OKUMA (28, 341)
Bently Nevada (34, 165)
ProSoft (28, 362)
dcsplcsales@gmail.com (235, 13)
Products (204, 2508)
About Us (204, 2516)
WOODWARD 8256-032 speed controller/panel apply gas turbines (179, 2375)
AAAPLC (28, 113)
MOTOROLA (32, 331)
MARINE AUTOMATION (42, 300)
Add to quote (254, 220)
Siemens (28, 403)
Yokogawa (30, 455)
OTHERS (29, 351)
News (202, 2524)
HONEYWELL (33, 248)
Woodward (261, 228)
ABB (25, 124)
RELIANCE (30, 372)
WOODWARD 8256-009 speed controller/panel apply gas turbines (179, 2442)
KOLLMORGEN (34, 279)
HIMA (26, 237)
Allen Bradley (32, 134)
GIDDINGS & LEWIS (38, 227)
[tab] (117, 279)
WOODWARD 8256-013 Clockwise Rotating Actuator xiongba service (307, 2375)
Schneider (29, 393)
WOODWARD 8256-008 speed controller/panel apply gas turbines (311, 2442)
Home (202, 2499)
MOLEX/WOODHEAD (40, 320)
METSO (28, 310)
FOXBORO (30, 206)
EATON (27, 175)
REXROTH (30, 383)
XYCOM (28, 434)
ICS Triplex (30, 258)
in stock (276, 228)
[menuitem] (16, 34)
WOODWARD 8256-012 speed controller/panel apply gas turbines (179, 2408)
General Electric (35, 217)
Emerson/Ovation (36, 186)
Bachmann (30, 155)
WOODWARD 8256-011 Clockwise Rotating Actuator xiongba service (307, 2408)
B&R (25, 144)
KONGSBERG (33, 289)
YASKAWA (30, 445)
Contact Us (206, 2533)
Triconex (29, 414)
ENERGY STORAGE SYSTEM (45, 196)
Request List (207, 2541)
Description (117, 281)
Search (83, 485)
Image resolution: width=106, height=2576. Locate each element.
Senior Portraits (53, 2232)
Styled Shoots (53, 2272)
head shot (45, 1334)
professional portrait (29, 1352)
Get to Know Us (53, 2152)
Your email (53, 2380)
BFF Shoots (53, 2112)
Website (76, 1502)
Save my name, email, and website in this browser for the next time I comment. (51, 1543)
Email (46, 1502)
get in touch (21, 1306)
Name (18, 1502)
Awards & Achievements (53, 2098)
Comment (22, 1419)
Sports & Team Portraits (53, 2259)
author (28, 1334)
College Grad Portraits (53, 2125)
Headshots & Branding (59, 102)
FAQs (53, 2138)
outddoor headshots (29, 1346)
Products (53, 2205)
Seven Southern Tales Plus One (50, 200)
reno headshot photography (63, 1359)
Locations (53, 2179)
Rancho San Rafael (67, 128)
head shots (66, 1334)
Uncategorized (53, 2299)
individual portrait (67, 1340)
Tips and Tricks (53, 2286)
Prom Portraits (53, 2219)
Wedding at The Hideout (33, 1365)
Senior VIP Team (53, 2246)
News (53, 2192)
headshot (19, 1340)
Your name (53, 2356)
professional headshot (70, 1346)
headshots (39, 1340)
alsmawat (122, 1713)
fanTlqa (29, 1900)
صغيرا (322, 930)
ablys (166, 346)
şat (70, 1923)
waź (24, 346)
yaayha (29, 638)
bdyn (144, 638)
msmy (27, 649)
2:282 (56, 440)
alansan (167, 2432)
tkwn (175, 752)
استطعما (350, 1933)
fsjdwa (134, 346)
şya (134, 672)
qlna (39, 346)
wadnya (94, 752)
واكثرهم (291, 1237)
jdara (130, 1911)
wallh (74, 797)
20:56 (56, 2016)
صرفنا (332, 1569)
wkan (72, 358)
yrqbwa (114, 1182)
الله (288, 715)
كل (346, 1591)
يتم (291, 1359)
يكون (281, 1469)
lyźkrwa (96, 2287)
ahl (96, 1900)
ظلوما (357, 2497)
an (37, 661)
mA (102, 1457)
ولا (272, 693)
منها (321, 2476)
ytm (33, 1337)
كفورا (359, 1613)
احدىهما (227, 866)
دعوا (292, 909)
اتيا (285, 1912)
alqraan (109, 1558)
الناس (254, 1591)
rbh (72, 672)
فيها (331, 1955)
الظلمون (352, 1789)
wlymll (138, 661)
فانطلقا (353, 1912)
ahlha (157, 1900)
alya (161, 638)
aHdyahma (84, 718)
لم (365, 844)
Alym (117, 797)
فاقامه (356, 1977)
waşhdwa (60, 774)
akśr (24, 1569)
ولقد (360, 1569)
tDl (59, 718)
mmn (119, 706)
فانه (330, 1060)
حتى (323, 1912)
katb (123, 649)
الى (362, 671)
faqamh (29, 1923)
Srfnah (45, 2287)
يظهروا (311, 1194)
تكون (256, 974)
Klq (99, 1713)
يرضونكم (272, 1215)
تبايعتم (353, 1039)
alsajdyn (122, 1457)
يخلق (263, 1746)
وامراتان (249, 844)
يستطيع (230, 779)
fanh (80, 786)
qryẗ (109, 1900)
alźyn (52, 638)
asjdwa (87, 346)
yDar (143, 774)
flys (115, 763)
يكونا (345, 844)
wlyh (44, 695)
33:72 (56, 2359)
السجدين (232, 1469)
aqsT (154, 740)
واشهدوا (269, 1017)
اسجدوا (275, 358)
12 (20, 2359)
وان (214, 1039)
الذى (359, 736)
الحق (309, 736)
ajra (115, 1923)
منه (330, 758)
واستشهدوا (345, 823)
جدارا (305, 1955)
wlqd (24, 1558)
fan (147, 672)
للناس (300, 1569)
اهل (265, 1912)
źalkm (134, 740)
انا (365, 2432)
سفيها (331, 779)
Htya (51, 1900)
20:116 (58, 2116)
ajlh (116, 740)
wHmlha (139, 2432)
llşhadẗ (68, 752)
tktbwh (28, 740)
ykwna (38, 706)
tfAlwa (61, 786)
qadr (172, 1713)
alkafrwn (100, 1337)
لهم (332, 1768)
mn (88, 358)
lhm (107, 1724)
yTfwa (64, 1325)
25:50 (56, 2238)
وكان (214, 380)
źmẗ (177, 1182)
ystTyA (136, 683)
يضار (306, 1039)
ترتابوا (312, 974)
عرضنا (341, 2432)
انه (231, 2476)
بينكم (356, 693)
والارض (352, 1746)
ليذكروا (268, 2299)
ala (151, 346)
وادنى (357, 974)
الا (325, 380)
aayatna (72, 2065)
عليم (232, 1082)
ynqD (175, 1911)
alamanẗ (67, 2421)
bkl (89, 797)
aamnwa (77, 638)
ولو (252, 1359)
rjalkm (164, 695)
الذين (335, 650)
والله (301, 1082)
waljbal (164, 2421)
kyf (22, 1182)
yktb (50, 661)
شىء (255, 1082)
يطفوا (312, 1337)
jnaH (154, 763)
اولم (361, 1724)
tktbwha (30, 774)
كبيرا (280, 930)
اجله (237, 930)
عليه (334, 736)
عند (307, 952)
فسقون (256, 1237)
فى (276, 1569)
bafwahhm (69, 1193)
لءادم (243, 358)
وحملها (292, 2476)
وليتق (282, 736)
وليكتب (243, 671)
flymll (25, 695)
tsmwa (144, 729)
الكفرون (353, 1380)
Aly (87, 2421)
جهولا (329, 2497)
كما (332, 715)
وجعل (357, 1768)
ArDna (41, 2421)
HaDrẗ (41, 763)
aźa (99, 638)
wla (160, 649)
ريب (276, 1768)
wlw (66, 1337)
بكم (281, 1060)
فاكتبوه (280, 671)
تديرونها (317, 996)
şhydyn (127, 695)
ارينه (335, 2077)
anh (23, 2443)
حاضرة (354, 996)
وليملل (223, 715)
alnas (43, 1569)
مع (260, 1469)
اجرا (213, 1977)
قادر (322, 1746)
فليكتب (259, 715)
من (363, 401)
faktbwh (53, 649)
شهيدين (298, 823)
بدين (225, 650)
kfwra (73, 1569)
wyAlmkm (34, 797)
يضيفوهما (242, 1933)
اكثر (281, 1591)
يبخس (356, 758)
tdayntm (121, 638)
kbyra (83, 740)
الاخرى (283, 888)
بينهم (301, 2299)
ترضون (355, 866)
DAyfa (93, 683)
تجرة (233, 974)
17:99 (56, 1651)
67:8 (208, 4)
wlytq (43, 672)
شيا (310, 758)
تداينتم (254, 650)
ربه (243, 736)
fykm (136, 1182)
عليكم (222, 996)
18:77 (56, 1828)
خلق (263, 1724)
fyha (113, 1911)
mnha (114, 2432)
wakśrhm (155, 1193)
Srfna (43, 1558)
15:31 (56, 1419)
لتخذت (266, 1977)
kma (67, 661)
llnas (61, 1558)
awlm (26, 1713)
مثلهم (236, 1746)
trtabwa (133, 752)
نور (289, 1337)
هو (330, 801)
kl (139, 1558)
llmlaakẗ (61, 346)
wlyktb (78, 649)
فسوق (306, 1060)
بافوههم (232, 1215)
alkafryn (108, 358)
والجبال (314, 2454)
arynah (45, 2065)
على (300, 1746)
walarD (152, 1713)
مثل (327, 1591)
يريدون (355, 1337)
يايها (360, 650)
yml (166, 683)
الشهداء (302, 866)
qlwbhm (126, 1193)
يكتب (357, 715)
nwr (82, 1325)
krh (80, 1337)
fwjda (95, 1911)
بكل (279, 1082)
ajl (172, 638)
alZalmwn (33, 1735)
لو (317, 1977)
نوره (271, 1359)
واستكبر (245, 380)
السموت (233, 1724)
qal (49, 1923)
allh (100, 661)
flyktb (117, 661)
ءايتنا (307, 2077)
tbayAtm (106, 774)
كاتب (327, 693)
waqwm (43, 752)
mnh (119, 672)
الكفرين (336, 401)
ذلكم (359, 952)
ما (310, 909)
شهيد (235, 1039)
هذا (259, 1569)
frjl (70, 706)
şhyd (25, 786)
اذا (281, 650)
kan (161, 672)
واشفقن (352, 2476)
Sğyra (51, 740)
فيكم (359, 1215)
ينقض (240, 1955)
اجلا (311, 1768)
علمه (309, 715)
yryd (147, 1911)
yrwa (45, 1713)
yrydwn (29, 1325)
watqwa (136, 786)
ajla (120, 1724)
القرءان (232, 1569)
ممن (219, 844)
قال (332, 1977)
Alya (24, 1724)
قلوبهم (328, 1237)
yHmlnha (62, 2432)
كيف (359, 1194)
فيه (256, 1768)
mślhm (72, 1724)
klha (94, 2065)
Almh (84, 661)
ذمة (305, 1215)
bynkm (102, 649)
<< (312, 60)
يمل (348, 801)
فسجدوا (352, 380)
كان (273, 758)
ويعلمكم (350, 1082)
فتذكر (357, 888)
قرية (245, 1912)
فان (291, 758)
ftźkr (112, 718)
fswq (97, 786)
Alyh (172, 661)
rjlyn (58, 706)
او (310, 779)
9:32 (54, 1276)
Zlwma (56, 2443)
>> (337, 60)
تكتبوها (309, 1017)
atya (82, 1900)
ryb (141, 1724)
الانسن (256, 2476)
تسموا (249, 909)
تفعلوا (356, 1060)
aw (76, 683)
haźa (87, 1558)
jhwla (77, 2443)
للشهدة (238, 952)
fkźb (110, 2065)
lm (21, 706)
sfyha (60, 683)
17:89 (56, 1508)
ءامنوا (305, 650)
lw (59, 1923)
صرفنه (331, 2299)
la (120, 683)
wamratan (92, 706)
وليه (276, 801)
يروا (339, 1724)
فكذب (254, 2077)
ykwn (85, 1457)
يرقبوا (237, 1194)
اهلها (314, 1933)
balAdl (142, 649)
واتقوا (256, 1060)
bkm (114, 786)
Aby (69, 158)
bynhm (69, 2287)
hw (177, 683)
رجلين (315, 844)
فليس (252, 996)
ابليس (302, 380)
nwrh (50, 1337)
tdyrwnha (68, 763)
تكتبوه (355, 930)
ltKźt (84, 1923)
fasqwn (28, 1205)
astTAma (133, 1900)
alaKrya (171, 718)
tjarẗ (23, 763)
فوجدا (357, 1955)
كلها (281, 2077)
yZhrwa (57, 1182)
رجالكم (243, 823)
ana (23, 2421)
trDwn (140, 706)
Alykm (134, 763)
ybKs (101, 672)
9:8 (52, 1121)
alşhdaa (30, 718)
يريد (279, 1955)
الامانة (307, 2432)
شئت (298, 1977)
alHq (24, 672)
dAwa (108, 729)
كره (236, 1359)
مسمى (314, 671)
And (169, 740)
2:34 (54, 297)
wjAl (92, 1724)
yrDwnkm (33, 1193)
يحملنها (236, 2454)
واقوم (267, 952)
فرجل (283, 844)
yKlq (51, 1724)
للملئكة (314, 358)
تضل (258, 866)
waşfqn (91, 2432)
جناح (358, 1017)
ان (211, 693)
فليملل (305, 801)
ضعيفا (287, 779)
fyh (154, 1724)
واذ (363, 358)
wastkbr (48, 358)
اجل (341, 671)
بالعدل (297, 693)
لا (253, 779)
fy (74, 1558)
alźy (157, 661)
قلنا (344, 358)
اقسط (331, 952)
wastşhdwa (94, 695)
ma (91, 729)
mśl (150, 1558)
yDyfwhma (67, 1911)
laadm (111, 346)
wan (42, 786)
----------------
§ **Work to be completed**: Using the entries above, give back exactly the line containing "Image resolution: width=106, height=2576.", the line containing "individual portrait (67, 1340)", and every line between them, and nothing else.

§ **Solution for this task**:
Image resolution: width=106, height=2576. Locate each element.
Senior Portraits (53, 2232)
Styled Shoots (53, 2272)
head shot (45, 1334)
professional portrait (29, 1352)
Get to Know Us (53, 2152)
Your email (53, 2380)
BFF Shoots (53, 2112)
Website (76, 1502)
Save my name, email, and website in this browser for the next time I comment. (51, 1543)
Email (46, 1502)
get in touch (21, 1306)
Name (18, 1502)
Awards & Achievements (53, 2098)
Comment (22, 1419)
Sports & Team Portraits (53, 2259)
author (28, 1334)
College Grad Portraits (53, 2125)
Headshots & Branding (59, 102)
FAQs (53, 2138)
outddoor headshots (29, 1346)
Products (53, 2205)
Seven Southern Tales Plus One (50, 200)
reno headshot photography (63, 1359)
Locations (53, 2179)
Rancho San Rafael (67, 128)
head shots (66, 1334)
Uncategorized (53, 2299)
individual portrait (67, 1340)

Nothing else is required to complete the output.